Sentimental Romance (1930)
It is a French film directed by Grigori Aleksandrov and also by Sergei M. Eisenstein. The film opens with a mosaic of catastrophic scenes. The images progressively transform into much more relaxing visions. The first interior shot shows a woman silhouetted against a house window. There are numerous shots of a fireplace and also of clocks and their pendulums. The lady moves from the window of the house to the piano and also begins to sing a Russian melody. Midway through the song, it’s bordered by starbursts. Images of swans are interspersed with images of sculptures by Rodin. Eventually the interior scene returns as before.

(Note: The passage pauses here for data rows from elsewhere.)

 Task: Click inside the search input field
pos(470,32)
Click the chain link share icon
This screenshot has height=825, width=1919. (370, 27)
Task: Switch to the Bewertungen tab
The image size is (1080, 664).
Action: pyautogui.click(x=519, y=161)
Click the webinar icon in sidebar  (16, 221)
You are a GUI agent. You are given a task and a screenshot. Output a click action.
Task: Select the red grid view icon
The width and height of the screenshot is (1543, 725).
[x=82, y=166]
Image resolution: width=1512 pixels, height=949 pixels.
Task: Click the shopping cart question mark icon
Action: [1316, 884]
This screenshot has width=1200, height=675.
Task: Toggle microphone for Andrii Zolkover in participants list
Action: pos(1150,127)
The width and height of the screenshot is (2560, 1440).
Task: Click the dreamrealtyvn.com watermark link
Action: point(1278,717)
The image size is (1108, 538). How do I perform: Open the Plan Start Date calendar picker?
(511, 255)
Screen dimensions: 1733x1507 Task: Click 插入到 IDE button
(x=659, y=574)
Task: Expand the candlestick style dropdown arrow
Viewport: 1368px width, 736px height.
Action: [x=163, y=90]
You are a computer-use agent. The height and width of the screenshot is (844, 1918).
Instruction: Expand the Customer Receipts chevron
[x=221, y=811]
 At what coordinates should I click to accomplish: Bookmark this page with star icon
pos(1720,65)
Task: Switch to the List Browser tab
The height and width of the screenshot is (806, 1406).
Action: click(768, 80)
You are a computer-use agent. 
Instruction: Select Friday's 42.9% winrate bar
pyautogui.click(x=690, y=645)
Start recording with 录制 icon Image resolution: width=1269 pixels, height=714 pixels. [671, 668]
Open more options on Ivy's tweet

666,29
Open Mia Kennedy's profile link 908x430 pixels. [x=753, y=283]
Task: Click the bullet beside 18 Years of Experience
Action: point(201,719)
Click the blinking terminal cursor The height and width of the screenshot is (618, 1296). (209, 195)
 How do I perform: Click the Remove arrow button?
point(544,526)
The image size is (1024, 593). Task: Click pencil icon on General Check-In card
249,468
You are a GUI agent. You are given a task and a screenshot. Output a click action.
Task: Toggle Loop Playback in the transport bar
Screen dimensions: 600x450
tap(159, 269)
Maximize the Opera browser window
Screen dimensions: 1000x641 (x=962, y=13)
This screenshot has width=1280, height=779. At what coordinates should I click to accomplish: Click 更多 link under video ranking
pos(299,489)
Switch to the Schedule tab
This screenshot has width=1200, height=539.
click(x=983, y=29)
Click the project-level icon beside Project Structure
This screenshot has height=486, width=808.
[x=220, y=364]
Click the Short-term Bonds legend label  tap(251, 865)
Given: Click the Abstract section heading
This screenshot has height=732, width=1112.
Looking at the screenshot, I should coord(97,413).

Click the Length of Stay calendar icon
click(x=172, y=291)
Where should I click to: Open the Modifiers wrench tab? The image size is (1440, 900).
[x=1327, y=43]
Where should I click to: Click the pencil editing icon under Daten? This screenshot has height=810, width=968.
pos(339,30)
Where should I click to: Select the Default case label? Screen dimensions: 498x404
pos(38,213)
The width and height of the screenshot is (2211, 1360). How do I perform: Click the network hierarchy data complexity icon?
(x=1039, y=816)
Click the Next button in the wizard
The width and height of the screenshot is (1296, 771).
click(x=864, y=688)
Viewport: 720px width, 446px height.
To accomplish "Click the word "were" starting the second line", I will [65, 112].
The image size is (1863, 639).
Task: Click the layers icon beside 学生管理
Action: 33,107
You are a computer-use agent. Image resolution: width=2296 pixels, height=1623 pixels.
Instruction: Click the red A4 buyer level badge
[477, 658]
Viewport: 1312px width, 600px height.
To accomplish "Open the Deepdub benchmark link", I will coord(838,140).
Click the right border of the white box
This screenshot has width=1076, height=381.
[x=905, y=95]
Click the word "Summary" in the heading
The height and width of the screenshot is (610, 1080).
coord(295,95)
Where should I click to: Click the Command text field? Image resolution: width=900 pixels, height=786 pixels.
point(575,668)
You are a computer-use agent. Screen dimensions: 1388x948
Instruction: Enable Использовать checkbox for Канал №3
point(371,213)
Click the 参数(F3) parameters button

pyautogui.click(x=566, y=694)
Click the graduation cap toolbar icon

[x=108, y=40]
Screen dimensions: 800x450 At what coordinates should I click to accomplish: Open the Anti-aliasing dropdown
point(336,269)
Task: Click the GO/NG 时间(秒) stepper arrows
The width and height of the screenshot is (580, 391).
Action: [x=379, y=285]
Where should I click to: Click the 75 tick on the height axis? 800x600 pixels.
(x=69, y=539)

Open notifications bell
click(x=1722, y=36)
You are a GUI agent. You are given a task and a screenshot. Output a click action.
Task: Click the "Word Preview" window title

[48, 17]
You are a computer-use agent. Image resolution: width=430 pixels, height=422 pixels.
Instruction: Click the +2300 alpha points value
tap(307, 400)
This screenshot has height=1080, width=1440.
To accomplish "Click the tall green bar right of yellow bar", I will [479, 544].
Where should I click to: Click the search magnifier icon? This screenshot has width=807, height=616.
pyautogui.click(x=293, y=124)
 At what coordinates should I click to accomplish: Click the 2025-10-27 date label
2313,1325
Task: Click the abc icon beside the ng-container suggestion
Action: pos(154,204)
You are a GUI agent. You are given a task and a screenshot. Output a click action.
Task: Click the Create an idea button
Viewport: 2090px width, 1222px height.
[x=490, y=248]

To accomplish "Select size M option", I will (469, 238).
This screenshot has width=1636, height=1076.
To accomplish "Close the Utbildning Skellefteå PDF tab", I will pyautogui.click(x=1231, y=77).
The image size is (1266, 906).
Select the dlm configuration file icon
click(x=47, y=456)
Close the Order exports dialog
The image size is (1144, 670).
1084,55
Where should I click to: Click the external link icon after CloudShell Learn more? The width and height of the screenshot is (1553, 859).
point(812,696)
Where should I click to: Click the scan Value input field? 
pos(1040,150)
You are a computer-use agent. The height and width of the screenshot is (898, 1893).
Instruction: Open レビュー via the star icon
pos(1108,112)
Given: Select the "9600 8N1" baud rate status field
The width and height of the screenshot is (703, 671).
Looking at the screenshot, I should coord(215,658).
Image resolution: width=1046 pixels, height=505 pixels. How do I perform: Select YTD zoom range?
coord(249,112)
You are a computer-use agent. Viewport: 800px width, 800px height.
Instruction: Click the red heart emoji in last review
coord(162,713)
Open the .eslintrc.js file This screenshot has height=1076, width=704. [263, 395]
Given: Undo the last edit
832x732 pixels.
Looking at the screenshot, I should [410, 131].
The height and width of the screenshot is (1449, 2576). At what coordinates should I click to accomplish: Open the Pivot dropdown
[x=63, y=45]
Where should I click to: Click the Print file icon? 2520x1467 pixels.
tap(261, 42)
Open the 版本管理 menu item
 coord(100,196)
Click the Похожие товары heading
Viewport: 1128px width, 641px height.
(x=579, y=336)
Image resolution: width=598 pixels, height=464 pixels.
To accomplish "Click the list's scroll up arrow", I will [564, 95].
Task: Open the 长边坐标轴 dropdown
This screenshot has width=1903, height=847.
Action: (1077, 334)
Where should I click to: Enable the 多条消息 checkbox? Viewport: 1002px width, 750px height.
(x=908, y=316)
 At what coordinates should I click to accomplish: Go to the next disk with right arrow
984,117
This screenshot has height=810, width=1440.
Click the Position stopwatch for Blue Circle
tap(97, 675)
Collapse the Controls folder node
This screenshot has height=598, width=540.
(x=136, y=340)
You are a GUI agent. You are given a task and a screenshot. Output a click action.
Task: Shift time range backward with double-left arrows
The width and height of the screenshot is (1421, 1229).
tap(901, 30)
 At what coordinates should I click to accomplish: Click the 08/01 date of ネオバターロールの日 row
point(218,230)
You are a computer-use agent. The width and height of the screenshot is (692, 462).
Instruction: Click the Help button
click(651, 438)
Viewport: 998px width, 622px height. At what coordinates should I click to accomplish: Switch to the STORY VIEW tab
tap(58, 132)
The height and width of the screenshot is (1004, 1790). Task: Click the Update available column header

After a while, sunlight is revealed as it travels across the skies, and the singer completes her song as nature in bloom returns.
Que Viva Mexico! (1930)
It is an incomplete 1930 film by Sergei Eisenstein under contract with the socialist writer Upton Sinclair and various other supporters in the United States. It would surely have been an anecdotal depiction of Mexican society and also national politics from the pre-conquest human to the Mexican Revolution. The production was beset with problems and was abandoned at one point. Perhaps Eisentein’s best cinematic work, but also his greatest personal catastrophe.
Alexander Nevsky (1938)
He is a historical film 1938 SovietIt shows the attempted intrusion of Novgorod in the 13th century by the Teutonic Knights of the Holy Roman Empire and their defeat by Prince Alexander, commonly called Alexander Nevsky (1220-1263). Eisenstein made the film in association with Dmitri Vasilyev and with a screenplay by Pyotr Pavlenko; The two were charged by the production to make sure Eisenstein didn’t get lost in “formalism” and to help film on a hands-on schedule.
The film was created by Goskino through the Mosfilm production system, with Nikolai Cherkasov in the title role and a musical arrangement by Sergei Prokofiev. Alexander Nevsky was the first and also the most famous of Eisenstein’s three sound films. Eisenstein, Pavlenko, Cherkasov and Abrikosov were awarded the 1941 Stalin Prize for the film. In 1978, the film was included in the 100 best films ever made according to an opinion poll conducted by the Italian post office Arnoldo Mondadori Editore. It is also considered to be among the best war films ever made.
Ivan the Terrible (1944)
It is a epic film in two parts written and directed by Sergei Eisenstein. A biopic of Ivan IV of Russia, it was Eisenstein’s last film, nominated by Soviet Premier Joseph Stalin, who recognized and appreciated Ivan. Part I was launched in 1944; Part II, although it ended up being produced in 1946, was not released until 1958, as it was prohibited by Stalin, who ended up being incensed at Ivan’s depiction in it.
Eisenstein had indeed created the occasion to request a third part to finish the story, but, with Part II being banned, filming of Part III was halted; after Eisenstein’s death in 1948, what had been finished of Part III was destroyed. The film is in black and white, but has a couple of color scenes towards the completion of Part II.